= Anthony Butt =

New Zealand harness racer

Anthony Butt is a driver of standardbred racehorses in Australia and New Zealand.

Anthony is the son of Murray Butt who was a prominent horse trainer in Canterbury and the grandson of champion trainer and driver, Wes Butt. Anthony's mother, Jenny, is the daughter of leading trainer/driver Derek Jones(NZOM).His brother Tim Butt was a leading harness trainer in New Zealand before moving to Australia. Their brother Roddy was also an accomplished harness driver and trainer. His sister, Chrissy, is married to and a co-trainer with Cran Dalgety. Together they have become outstanding trainers with many group one wins.Their son Carter is a champion junior driver and multiple group member one winning driver.

Anthony and his brother Roddy were the first drivers to win the Australasian Young Drivers Series twice, his brother winning it consecutively.

Anthonys two children, Chris and Kimberley are heavily involved in racing with Kim being a multiple group one winning driver.

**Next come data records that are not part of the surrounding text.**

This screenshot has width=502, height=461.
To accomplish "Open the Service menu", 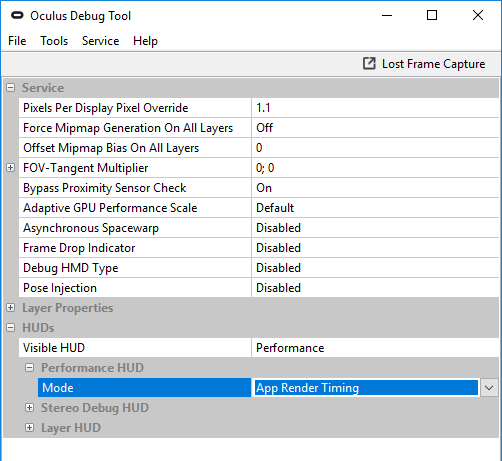I will (100, 41).
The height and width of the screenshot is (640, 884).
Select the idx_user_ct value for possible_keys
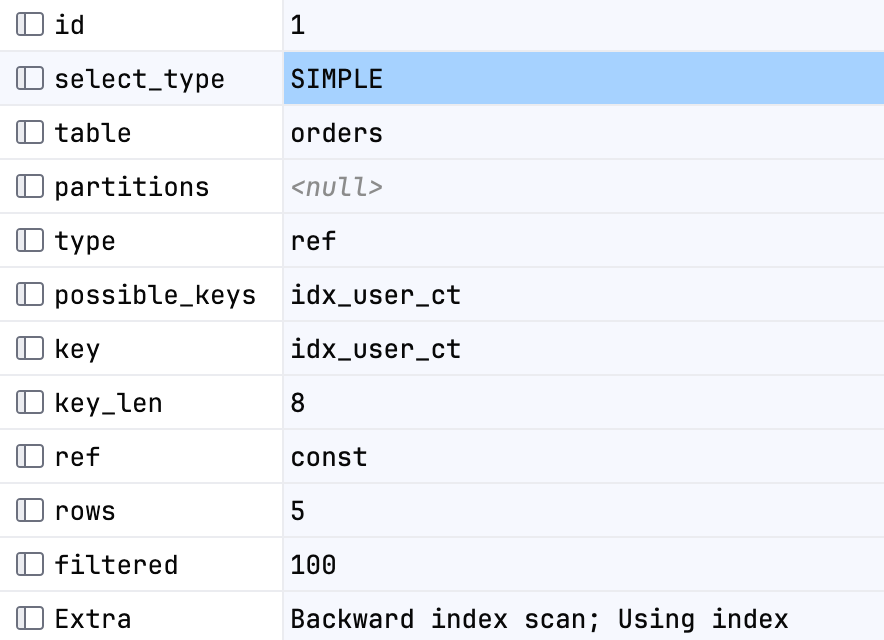click(584, 294)
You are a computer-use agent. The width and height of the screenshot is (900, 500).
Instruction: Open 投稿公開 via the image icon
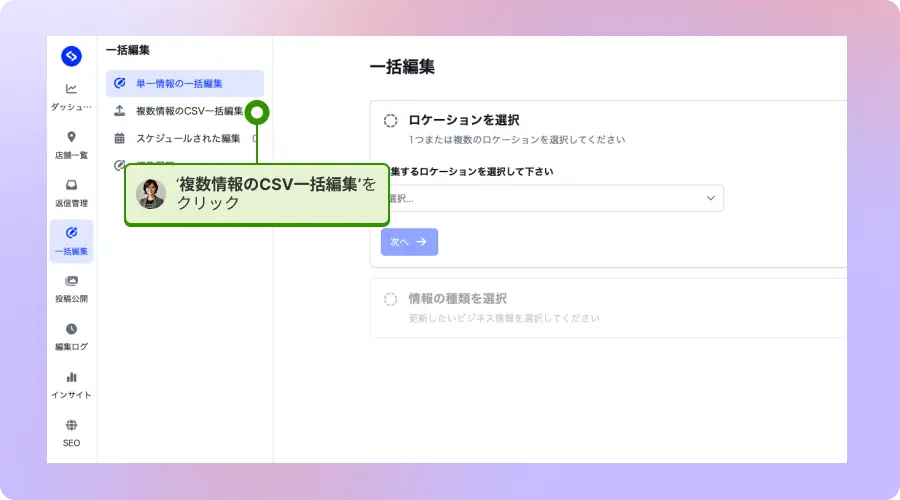pos(71,281)
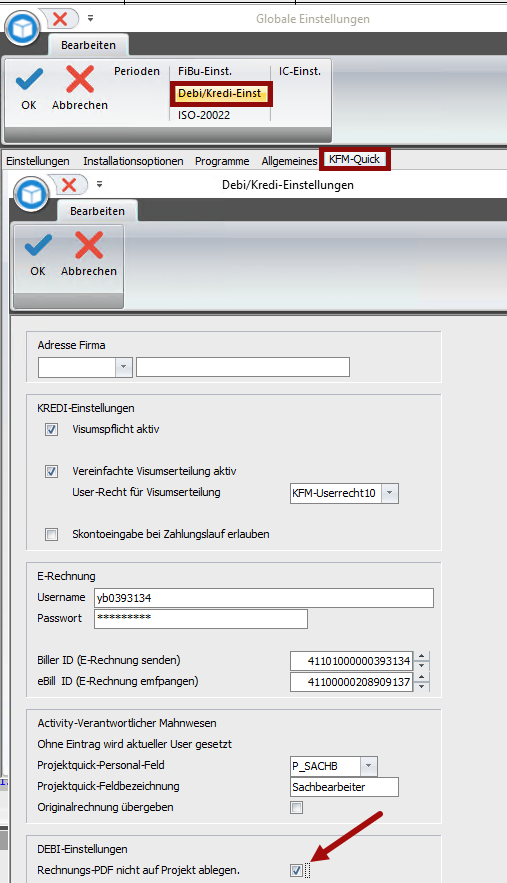
Task: Click the red Abbrechen X in Debi/Kredi-Einstellungen
Action: [89, 245]
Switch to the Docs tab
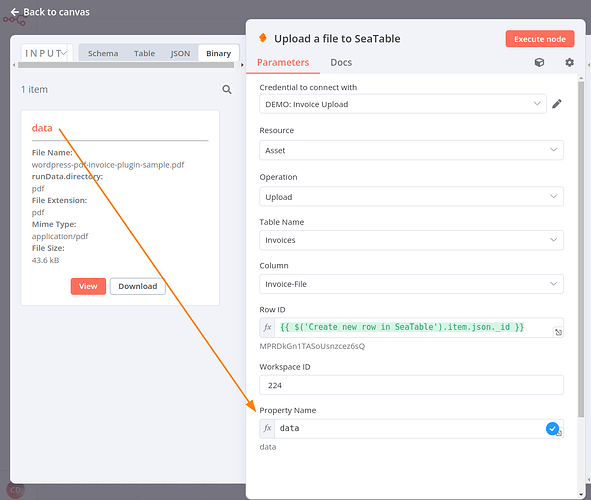591x500 pixels. (341, 63)
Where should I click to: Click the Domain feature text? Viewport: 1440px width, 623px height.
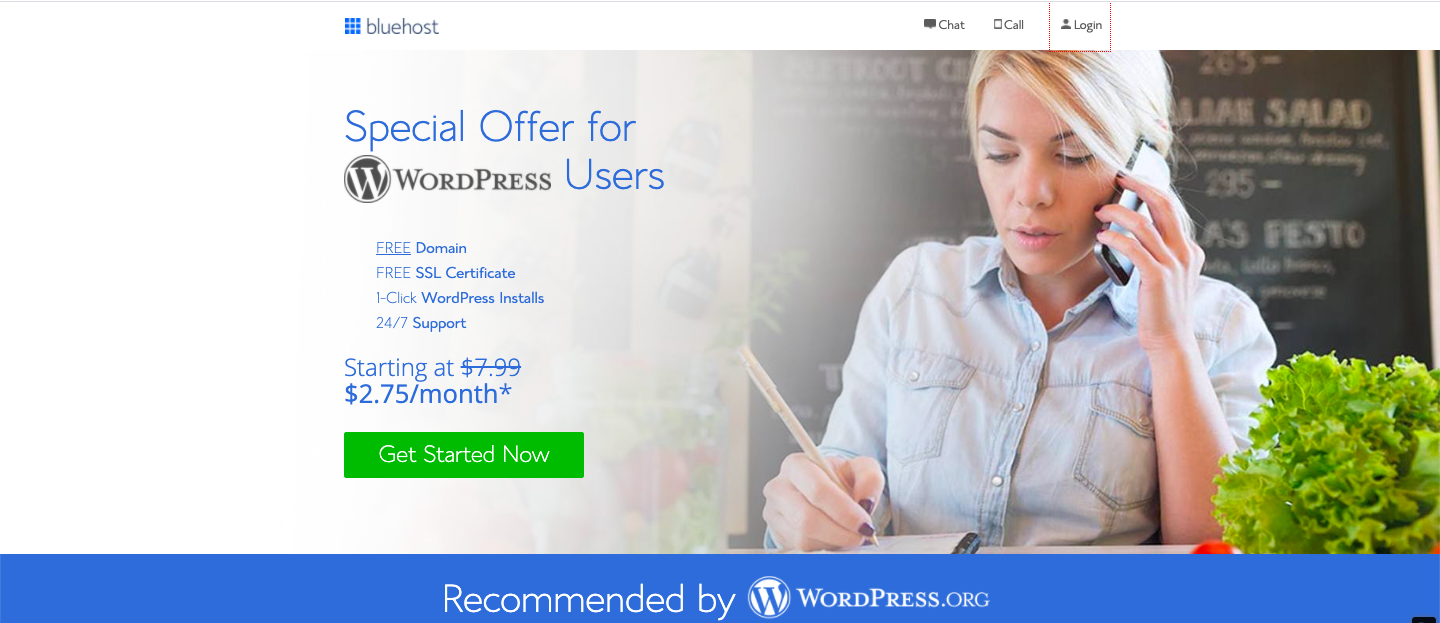point(441,248)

Anthony was associated with champions trotters Lyell Creek and Take A Moment, who, along with many other of his best drives, were trained by his brother Tim. He has won the Dominion Handicap eight times and has been inducted into the Inter Dominion Hall of Fame.

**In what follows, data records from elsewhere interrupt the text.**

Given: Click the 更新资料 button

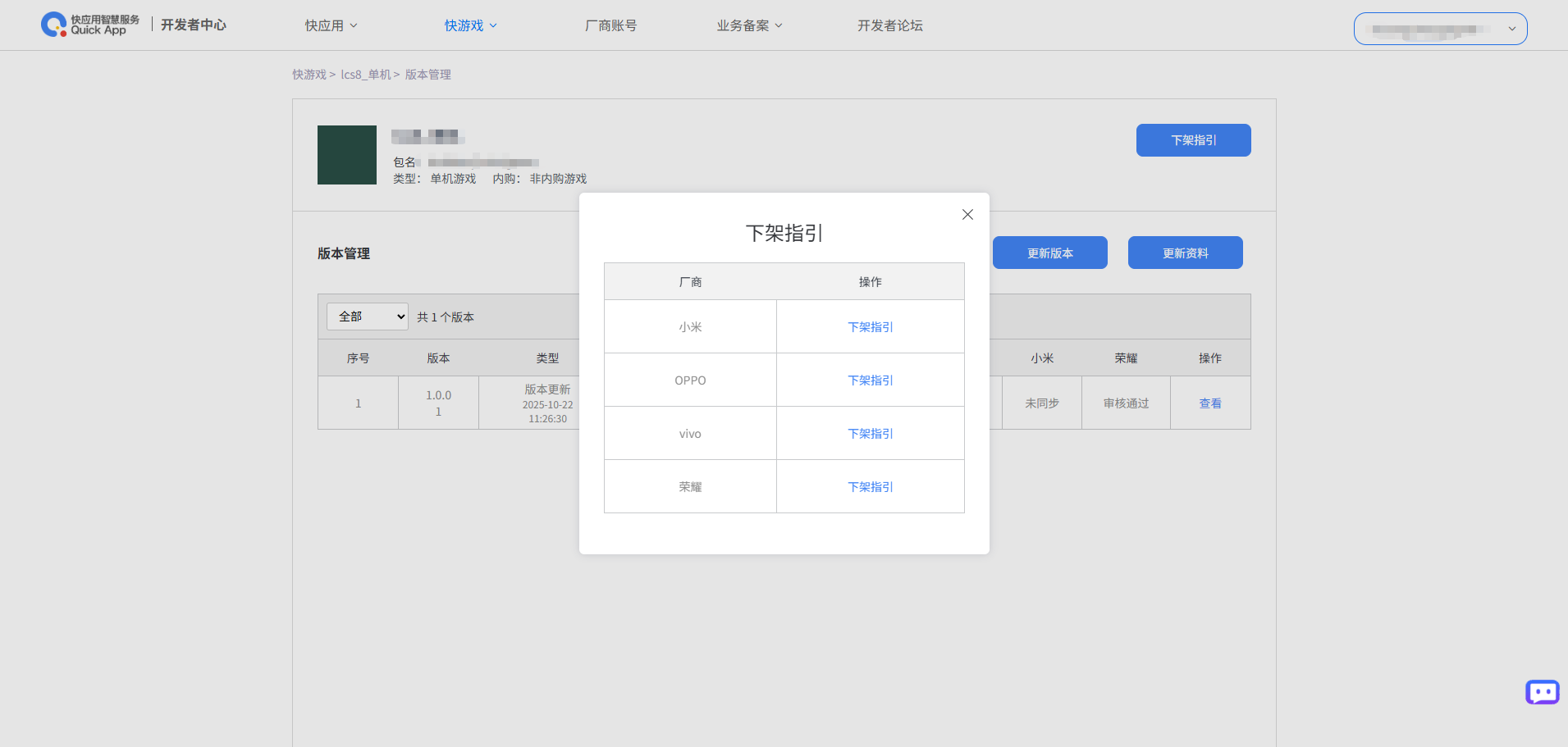Looking at the screenshot, I should (x=1185, y=253).
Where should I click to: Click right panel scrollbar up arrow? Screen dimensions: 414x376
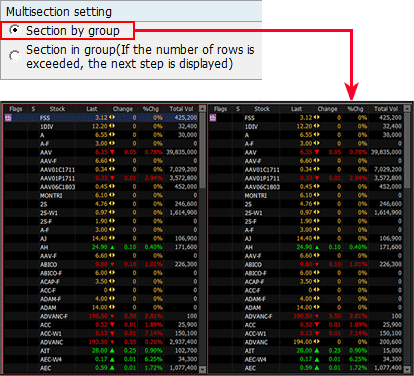click(x=407, y=108)
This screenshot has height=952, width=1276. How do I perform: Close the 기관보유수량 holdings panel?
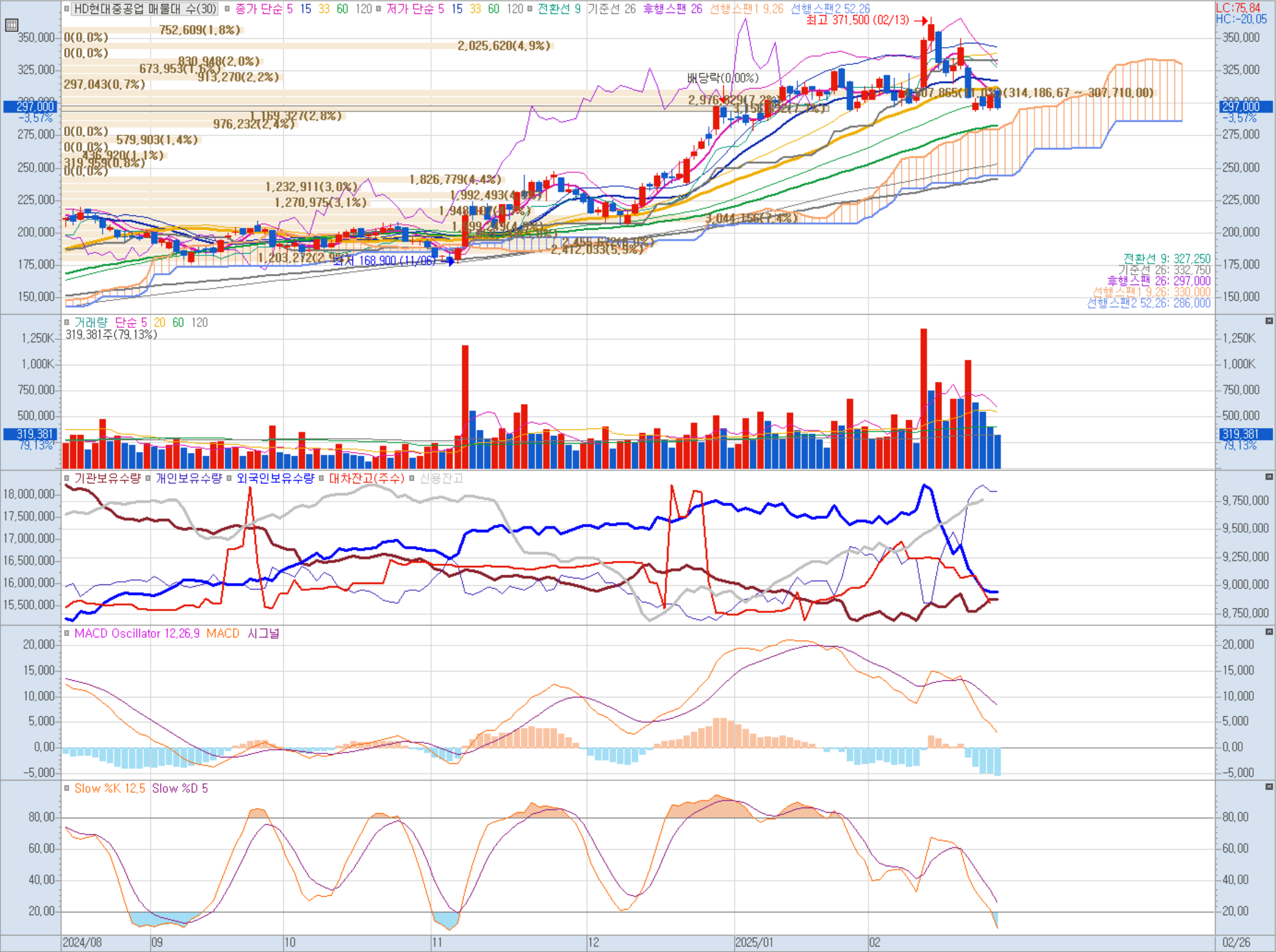[x=1269, y=477]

Butt has won the A G Hunter Cup seven times:
- Blossom Lady (1994 and 1995)
- Choice Achiever (2012)
- Mister DG (2004)
- Mr Feelgood (2009)
- Mah Sish (2013)
- Stunin Cullen (2011)

He has won the Dominion Handicap a record eight times:
- Lyell Creek (1999, 2000 and 2004)
- Mountbatten (2007)
- Simon Katz (1987)
- Take A Moment (2001 and 2003)
- Vulcan (2011)

Other top wins include:
- 1990 New Zealand Trotting Derby with Winning Blue Chip
- 1992 New Zealand Cup with Blossom Lady
- 1992 New Zealand Free For All with Blossom Lady
- 1996 Great Northern Derby with Lavros Star
- 1999 Auckland Cup with Happy Asset
- 2000, 2001 and 2004 Rowe Cup with Lyell Creek
- 2003 Rowe Cup with Take A Moment
- 2006 and 2007 New Zealand Cup with Flashing Red
- 2007 Auckland Cup with Flashing Red
- 2009 Great Northern Derby with Stunin Cullen
- 2018 Miracle Mile Pace with My Field Marshall.

From 2020 to 2021 he and fiancé Sonya Smith were private trainers for the large-scale harness owner, Emilio Rosati winning five Group 1 races and over $1.8 million in stakes with horses such as Wolf Stride, Boots Electric, Elite Stride and Perfect Stride.

In January 2023 Butt took over from Lance Justice as the president of the Victorian Trainers and Drivers Association.

In 2026 Butt revealed he was returning to New Zealand to work for Stonewall Stud.